* _WHAT IS ASKED_: Rewrite the listing below from its first line through the line containing "tap(545, 280)", switching "radio button" to "option button" and changing nothing else.

* _DATA PROVIDED_:
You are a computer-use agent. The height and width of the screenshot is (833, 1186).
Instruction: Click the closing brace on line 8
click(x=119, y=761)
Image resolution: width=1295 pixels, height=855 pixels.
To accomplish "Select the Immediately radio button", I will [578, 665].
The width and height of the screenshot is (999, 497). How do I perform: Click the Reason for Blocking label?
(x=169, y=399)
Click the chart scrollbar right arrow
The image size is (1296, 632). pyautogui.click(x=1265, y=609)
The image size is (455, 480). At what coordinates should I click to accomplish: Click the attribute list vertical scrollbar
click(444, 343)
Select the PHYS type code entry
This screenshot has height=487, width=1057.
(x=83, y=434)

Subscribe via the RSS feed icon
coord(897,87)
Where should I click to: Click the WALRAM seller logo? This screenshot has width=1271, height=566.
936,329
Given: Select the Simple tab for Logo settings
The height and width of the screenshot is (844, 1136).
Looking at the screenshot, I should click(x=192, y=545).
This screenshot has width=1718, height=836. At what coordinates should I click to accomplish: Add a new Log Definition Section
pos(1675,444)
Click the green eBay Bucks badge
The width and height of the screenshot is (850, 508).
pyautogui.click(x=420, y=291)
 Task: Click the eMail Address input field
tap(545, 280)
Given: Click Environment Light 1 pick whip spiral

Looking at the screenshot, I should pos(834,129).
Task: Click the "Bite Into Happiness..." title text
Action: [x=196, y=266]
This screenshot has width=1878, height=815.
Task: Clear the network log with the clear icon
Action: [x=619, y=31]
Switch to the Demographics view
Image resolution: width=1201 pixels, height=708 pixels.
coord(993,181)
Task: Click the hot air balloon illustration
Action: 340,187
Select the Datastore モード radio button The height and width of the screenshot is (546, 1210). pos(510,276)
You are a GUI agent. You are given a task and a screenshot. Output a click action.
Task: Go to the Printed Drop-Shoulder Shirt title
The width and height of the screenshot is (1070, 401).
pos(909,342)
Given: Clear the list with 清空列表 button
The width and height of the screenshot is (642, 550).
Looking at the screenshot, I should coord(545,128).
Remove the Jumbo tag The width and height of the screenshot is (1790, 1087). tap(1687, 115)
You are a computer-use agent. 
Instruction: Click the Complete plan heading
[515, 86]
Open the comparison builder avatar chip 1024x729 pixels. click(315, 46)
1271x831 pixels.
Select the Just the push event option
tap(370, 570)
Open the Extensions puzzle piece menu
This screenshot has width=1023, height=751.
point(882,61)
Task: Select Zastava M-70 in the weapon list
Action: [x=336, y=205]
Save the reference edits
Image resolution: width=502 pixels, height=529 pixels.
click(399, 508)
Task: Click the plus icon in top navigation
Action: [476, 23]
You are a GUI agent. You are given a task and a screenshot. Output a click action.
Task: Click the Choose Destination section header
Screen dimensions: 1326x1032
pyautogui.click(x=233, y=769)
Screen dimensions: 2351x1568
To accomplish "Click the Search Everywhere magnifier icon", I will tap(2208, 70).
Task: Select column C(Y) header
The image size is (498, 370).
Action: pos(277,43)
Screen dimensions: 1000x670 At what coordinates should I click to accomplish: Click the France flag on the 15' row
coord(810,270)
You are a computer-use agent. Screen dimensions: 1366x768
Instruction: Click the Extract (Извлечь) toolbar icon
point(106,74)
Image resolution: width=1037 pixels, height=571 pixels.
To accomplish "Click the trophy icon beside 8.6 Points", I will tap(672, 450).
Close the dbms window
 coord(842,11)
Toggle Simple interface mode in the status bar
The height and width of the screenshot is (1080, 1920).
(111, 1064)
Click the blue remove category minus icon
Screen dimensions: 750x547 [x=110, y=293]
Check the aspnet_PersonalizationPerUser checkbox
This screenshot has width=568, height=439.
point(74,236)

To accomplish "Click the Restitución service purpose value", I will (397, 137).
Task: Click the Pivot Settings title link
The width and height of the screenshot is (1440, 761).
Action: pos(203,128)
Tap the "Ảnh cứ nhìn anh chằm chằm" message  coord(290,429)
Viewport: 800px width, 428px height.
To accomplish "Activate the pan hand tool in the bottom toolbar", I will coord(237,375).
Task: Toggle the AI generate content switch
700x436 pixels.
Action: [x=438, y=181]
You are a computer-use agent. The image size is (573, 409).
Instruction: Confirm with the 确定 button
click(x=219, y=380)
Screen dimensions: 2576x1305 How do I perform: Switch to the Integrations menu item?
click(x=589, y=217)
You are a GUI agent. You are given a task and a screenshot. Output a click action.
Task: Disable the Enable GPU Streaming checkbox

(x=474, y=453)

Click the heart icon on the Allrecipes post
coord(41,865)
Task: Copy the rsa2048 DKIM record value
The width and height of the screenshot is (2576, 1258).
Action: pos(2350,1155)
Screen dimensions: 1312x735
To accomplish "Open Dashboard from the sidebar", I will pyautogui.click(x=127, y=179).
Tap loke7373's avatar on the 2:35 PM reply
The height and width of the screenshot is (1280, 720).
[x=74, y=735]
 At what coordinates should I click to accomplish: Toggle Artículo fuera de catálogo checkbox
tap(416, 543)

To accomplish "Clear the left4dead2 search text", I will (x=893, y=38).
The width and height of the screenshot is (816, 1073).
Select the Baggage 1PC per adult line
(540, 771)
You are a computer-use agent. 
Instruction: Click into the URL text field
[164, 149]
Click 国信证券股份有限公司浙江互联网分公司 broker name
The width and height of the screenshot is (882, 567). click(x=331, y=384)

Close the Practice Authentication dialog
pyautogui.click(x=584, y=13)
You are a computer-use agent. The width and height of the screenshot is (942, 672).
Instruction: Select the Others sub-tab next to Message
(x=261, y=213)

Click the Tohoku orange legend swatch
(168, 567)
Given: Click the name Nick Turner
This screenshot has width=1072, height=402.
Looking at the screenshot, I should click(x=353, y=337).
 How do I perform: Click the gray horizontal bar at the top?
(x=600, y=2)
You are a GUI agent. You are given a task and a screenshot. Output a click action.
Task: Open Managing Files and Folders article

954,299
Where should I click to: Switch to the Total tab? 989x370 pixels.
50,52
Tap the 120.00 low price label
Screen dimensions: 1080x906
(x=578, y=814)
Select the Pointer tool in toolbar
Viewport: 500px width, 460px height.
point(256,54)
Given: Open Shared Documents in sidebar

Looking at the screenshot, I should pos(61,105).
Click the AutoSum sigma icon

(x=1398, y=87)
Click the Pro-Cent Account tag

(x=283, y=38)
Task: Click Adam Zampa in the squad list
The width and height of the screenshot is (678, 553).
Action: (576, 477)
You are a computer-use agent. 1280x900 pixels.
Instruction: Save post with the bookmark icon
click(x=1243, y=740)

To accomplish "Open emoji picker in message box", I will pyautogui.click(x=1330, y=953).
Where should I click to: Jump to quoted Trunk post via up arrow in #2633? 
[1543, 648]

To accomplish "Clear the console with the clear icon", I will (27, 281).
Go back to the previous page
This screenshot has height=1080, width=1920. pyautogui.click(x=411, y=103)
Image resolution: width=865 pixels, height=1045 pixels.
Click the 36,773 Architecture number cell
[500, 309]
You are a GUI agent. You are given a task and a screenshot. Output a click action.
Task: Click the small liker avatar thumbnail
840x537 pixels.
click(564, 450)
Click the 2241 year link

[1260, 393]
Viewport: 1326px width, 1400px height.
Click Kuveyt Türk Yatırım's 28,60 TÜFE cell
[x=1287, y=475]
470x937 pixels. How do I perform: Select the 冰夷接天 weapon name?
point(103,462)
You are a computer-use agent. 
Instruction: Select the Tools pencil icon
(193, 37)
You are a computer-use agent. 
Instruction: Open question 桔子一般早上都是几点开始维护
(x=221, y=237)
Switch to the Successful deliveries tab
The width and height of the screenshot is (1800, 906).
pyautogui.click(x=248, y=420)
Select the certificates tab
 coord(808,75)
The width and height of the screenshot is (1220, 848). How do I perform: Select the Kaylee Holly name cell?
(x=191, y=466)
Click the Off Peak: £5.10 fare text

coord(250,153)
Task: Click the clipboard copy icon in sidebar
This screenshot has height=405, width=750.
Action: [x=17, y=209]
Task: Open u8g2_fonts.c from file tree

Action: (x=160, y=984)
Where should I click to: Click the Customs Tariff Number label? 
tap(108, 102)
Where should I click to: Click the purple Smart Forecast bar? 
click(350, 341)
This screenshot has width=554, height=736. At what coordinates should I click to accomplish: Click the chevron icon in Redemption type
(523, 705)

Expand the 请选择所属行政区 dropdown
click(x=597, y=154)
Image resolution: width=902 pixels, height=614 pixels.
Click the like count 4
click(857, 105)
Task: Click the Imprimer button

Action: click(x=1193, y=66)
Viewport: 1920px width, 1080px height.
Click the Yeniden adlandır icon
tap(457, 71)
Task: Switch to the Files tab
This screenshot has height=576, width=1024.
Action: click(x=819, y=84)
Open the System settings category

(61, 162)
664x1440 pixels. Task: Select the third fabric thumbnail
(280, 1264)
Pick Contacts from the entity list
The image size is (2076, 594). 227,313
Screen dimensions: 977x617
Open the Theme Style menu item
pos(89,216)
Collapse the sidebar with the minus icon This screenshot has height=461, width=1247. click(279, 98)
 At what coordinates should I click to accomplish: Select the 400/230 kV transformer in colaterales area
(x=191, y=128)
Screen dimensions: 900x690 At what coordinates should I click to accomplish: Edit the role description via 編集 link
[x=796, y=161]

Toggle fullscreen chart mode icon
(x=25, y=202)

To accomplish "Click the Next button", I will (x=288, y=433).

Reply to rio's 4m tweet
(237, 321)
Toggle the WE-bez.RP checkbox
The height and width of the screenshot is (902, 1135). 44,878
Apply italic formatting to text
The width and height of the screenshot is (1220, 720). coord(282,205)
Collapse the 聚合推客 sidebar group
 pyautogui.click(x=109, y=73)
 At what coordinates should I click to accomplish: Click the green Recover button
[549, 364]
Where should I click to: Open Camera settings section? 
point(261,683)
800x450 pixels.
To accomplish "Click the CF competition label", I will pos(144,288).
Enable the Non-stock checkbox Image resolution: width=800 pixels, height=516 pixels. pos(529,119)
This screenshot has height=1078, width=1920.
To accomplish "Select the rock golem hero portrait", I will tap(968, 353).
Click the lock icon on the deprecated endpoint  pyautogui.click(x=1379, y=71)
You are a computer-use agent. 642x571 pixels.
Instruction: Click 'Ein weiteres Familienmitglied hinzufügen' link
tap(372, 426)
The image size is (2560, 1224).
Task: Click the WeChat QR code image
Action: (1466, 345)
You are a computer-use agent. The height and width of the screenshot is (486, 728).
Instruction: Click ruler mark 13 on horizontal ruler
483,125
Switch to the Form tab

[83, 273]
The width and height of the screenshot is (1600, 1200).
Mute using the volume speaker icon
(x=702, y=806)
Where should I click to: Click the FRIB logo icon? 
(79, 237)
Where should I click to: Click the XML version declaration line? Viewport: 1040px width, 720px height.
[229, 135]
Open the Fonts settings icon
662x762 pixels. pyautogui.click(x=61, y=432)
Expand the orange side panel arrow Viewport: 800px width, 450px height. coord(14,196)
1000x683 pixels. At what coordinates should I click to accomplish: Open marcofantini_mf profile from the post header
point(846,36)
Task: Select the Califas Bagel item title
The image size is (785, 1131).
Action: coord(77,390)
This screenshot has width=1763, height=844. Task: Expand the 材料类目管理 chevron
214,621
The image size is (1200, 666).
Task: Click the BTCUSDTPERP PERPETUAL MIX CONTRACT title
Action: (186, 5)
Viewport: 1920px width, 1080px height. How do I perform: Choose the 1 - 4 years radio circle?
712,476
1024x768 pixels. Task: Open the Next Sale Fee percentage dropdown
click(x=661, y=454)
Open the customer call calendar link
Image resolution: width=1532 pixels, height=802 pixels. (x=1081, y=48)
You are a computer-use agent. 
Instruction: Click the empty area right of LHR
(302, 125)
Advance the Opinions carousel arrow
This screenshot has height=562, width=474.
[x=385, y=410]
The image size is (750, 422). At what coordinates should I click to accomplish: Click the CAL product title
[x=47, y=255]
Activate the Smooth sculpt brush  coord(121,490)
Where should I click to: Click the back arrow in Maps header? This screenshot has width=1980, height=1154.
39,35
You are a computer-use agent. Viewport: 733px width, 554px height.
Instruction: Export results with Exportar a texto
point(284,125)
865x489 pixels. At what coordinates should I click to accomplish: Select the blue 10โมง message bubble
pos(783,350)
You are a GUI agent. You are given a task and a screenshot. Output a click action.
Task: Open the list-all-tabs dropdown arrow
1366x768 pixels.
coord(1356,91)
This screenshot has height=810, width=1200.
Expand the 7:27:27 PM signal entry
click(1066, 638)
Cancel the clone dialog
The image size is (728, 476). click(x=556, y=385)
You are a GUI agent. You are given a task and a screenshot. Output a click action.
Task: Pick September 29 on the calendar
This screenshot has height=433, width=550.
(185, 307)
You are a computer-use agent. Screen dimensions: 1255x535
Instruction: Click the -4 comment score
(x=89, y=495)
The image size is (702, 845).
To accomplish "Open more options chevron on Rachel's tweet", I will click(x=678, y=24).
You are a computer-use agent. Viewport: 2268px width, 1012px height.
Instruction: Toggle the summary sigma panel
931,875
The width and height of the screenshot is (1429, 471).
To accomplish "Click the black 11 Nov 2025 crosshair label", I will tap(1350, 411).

* _ANSWER FOR THIS EXERCISE_:
You are a computer-use agent. The height and width of the screenshot is (833, 1186).
Instruction: Click the closing brace on line 8
click(x=119, y=761)
Image resolution: width=1295 pixels, height=855 pixels.
To accomplish "Select the Immediately option button", I will [578, 665].
The width and height of the screenshot is (999, 497). How do I perform: Click the Reason for Blocking label?
(x=169, y=399)
Click the chart scrollbar right arrow
The image size is (1296, 632). pyautogui.click(x=1265, y=609)
The image size is (455, 480). At what coordinates should I click to accomplish: Click the attribute list vertical scrollbar
click(444, 343)
Select the PHYS type code entry
This screenshot has height=487, width=1057.
(x=83, y=434)

Subscribe via the RSS feed icon
coord(897,87)
Where should I click to: Click the WALRAM seller logo? This screenshot has width=1271, height=566.
936,329
Given: Select the Simple tab for Logo settings
The height and width of the screenshot is (844, 1136).
Looking at the screenshot, I should click(x=192, y=545).
This screenshot has width=1718, height=836. At what coordinates should I click to accomplish: Add a new Log Definition Section
pos(1675,444)
Click the green eBay Bucks badge
The width and height of the screenshot is (850, 508).
pyautogui.click(x=420, y=291)
 Task: Click the eMail Address input field
tap(545, 280)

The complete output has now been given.